[Assignment]
Return each line of the records below in which the string "الأيام" turns up.
#####
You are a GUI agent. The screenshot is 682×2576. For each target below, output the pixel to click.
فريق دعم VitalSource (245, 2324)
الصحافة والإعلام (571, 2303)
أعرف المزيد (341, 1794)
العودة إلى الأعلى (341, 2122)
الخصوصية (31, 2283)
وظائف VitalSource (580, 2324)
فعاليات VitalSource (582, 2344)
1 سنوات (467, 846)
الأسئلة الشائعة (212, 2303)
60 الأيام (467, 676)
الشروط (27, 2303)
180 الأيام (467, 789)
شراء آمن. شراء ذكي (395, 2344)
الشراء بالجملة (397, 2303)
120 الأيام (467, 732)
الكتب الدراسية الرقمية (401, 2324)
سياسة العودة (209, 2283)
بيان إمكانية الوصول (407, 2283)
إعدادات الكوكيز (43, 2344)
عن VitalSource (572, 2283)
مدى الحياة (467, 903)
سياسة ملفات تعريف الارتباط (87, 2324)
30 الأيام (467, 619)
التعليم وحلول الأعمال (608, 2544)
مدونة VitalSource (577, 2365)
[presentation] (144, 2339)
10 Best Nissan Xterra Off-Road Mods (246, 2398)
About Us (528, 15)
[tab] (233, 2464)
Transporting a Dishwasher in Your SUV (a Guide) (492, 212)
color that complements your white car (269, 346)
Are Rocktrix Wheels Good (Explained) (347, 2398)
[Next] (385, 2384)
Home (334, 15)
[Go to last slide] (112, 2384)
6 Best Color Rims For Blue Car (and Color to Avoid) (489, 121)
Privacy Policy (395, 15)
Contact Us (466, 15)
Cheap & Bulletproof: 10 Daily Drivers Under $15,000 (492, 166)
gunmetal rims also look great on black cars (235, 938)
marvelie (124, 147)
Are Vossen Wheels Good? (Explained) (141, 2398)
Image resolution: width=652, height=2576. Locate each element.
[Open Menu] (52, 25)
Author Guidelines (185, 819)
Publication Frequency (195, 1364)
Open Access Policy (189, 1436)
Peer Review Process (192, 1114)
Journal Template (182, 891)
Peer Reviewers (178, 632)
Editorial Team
#####
[Result]
60 الأيام (467, 676)
180 الأيام (467, 789)
120 الأيام (467, 732)
30 الأيام (467, 619)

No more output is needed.